=== Section Start ===

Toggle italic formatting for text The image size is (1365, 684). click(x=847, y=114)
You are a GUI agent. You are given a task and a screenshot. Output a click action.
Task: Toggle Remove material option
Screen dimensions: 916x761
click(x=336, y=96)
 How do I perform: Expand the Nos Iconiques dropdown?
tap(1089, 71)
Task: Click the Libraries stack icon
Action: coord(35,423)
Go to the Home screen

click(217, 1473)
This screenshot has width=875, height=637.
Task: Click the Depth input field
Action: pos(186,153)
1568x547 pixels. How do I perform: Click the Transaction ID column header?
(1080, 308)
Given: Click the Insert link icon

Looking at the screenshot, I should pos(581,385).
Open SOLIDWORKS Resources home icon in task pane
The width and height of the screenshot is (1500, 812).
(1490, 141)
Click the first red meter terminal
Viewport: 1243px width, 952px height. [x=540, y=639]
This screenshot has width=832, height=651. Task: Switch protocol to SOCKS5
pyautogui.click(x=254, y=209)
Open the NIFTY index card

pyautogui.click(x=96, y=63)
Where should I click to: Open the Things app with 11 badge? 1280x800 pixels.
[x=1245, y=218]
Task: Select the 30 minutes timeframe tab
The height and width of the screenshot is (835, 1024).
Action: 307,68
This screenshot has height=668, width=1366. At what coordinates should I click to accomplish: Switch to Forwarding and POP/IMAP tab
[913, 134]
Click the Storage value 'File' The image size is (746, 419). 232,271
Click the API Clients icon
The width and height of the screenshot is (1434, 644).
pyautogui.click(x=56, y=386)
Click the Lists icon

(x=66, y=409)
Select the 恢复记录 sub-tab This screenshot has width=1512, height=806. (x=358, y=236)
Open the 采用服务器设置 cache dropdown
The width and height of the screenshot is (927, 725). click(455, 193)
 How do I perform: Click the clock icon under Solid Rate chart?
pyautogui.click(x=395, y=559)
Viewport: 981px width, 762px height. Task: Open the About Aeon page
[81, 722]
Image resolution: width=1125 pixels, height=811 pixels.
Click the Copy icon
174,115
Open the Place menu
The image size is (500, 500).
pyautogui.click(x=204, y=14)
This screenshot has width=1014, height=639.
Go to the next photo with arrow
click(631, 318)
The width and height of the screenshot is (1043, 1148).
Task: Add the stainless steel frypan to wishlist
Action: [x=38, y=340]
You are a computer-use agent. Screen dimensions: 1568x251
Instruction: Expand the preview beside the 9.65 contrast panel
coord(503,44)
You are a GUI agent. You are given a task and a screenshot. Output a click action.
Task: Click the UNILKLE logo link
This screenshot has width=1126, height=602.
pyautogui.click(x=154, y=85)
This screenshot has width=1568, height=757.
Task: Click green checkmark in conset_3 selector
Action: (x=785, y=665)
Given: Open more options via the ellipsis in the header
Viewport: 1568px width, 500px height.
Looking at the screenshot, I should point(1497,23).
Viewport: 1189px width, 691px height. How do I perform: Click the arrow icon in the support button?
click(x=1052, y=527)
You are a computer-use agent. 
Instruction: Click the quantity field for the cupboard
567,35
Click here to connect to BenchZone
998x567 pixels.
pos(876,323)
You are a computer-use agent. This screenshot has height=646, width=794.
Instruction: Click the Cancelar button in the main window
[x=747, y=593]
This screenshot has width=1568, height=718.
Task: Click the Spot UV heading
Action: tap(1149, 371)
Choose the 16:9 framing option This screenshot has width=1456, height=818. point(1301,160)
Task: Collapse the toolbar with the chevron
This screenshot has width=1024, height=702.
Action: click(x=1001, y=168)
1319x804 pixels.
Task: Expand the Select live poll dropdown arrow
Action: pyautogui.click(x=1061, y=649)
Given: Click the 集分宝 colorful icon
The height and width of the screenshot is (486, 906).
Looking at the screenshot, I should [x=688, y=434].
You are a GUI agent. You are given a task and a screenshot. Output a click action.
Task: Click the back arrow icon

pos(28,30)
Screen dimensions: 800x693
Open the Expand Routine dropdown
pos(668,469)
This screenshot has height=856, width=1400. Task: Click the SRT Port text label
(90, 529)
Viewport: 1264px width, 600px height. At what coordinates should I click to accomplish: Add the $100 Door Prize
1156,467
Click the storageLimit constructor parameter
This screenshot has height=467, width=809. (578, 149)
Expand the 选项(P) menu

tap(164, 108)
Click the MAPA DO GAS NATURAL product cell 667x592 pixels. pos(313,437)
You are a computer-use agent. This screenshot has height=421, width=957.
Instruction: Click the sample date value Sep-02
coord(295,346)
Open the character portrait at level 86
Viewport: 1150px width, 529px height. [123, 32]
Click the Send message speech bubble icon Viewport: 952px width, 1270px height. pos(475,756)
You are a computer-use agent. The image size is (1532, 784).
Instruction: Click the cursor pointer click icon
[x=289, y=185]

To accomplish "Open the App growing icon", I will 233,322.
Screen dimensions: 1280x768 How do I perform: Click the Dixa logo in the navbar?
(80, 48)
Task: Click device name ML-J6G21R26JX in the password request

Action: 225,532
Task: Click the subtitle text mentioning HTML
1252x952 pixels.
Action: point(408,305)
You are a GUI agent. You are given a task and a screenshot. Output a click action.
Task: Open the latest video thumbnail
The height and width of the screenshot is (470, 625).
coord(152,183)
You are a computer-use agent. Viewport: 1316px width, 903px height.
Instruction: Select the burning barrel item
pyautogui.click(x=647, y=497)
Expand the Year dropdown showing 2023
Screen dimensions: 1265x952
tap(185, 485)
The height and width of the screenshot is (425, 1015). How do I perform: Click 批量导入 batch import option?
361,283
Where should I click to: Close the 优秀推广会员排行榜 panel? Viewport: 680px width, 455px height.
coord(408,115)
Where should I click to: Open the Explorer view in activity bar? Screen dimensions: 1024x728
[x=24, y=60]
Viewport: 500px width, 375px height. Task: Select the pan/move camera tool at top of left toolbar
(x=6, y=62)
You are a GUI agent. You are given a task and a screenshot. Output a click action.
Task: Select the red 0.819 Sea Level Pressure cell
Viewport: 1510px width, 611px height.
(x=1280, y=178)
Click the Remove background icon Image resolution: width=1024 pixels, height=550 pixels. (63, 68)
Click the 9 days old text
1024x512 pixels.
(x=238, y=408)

=== Section End ===

▶ [What the task requires]: To complete the exercise, print all of the entries exactly.

▶ [Result for this exercise]:
Toggle italic formatting for text The image size is (1365, 684). click(x=847, y=114)
You are a GUI agent. You are given a task and a screenshot. Output a click action.
Task: Toggle Remove material option
Screen dimensions: 916x761
click(x=336, y=96)
 How do I perform: Expand the Nos Iconiques dropdown?
tap(1089, 71)
Task: Click the Libraries stack icon
Action: coord(35,423)
Go to the Home screen

click(217, 1473)
This screenshot has width=875, height=637.
Task: Click the Depth input field
Action: pos(186,153)
1568x547 pixels. How do I perform: Click the Transaction ID column header?
(1080, 308)
Given: Click the Insert link icon

Looking at the screenshot, I should pos(581,385).
Open SOLIDWORKS Resources home icon in task pane
The width and height of the screenshot is (1500, 812).
(1490, 141)
Click the first red meter terminal
Viewport: 1243px width, 952px height. [x=540, y=639]
This screenshot has width=832, height=651. Task: Switch protocol to SOCKS5
pyautogui.click(x=254, y=209)
Open the NIFTY index card

pyautogui.click(x=96, y=63)
Where should I click to: Open the Things app with 11 badge? 1280x800 pixels.
[x=1245, y=218]
Task: Select the 30 minutes timeframe tab
The height and width of the screenshot is (835, 1024).
Action: 307,68
This screenshot has height=668, width=1366. At what coordinates should I click to accomplish: Switch to Forwarding and POP/IMAP tab
[913, 134]
Click the Storage value 'File' The image size is (746, 419). 232,271
Click the API Clients icon
The width and height of the screenshot is (1434, 644).
pyautogui.click(x=56, y=386)
Click the Lists icon

(x=66, y=409)
Select the 恢复记录 sub-tab This screenshot has width=1512, height=806. (x=358, y=236)
Open the 采用服务器设置 cache dropdown
The width and height of the screenshot is (927, 725). click(455, 193)
 How do I perform: Click the clock icon under Solid Rate chart?
pyautogui.click(x=395, y=559)
Viewport: 981px width, 762px height. Task: Open the About Aeon page
[81, 722]
Image resolution: width=1125 pixels, height=811 pixels.
Click the Copy icon
174,115
Open the Place menu
The image size is (500, 500).
pyautogui.click(x=204, y=14)
This screenshot has width=1014, height=639.
Go to the next photo with arrow
click(631, 318)
The width and height of the screenshot is (1043, 1148).
Task: Add the stainless steel frypan to wishlist
Action: [x=38, y=340]
You are a computer-use agent. Screen dimensions: 1568x251
Instruction: Expand the preview beside the 9.65 contrast panel
coord(503,44)
You are a GUI agent. You are given a task and a screenshot. Output a click action.
Task: Click the UNILKLE logo link
This screenshot has width=1126, height=602.
pyautogui.click(x=154, y=85)
This screenshot has width=1568, height=757.
Task: Click green checkmark in conset_3 selector
Action: (x=785, y=665)
Given: Open more options via the ellipsis in the header
Viewport: 1568px width, 500px height.
Looking at the screenshot, I should point(1497,23).
Viewport: 1189px width, 691px height. How do I perform: Click the arrow icon in the support button?
click(x=1052, y=527)
You are a computer-use agent. 
Instruction: Click the quantity field for the cupboard
567,35
Click here to connect to BenchZone
998x567 pixels.
pos(876,323)
You are a computer-use agent. This screenshot has height=646, width=794.
Instruction: Click the Cancelar button in the main window
[x=747, y=593]
This screenshot has width=1568, height=718.
Task: Click the Spot UV heading
Action: tap(1149, 371)
Choose the 16:9 framing option This screenshot has width=1456, height=818. point(1301,160)
Task: Collapse the toolbar with the chevron
This screenshot has width=1024, height=702.
Action: click(x=1001, y=168)
1319x804 pixels.
Task: Expand the Select live poll dropdown arrow
Action: pyautogui.click(x=1061, y=649)
Given: Click the 集分宝 colorful icon
The height and width of the screenshot is (486, 906).
Looking at the screenshot, I should [x=688, y=434].
You are a GUI agent. You are given a task and a screenshot. Output a click action.
Task: Click the back arrow icon

pos(28,30)
Screen dimensions: 800x693
Open the Expand Routine dropdown
pos(668,469)
This screenshot has height=856, width=1400. Task: Click the SRT Port text label
(90, 529)
Viewport: 1264px width, 600px height. At what coordinates should I click to accomplish: Add the $100 Door Prize
1156,467
Click the storageLimit constructor parameter
This screenshot has height=467, width=809. (578, 149)
Expand the 选项(P) menu

tap(164, 108)
Click the MAPA DO GAS NATURAL product cell 667x592 pixels. pos(313,437)
You are a computer-use agent. This screenshot has height=421, width=957.
Instruction: Click the sample date value Sep-02
coord(295,346)
Open the character portrait at level 86
Viewport: 1150px width, 529px height. [123, 32]
Click the Send message speech bubble icon Viewport: 952px width, 1270px height. pos(475,756)
You are a computer-use agent. The image size is (1532, 784).
Instruction: Click the cursor pointer click icon
[x=289, y=185]

To accomplish "Open the App growing icon", I will 233,322.
Screen dimensions: 1280x768 How do I perform: Click the Dixa logo in the navbar?
(80, 48)
Task: Click device name ML-J6G21R26JX in the password request

Action: 225,532
Task: Click the subtitle text mentioning HTML
1252x952 pixels.
Action: point(408,305)
You are a GUI agent. You are given a task and a screenshot. Output a click action.
Task: Open the latest video thumbnail
The height and width of the screenshot is (470, 625).
coord(152,183)
You are a computer-use agent. Viewport: 1316px width, 903px height.
Instruction: Select the burning barrel item
pyautogui.click(x=647, y=497)
Expand the Year dropdown showing 2023
Screen dimensions: 1265x952
tap(185, 485)
The height and width of the screenshot is (425, 1015). How do I perform: Click 批量导入 batch import option?
361,283
Where should I click to: Close the 优秀推广会员排行榜 panel? Viewport: 680px width, 455px height.
coord(408,115)
Where should I click to: Open the Explorer view in activity bar? Screen dimensions: 1024x728
[x=24, y=60]
Viewport: 500px width, 375px height. Task: Select the pan/move camera tool at top of left toolbar
(x=6, y=62)
You are a GUI agent. You are given a task and a screenshot. Output a click action.
Task: Select the red 0.819 Sea Level Pressure cell
Viewport: 1510px width, 611px height.
(x=1280, y=178)
Click the Remove background icon Image resolution: width=1024 pixels, height=550 pixels. (63, 68)
Click the 9 days old text
1024x512 pixels.
(x=238, y=408)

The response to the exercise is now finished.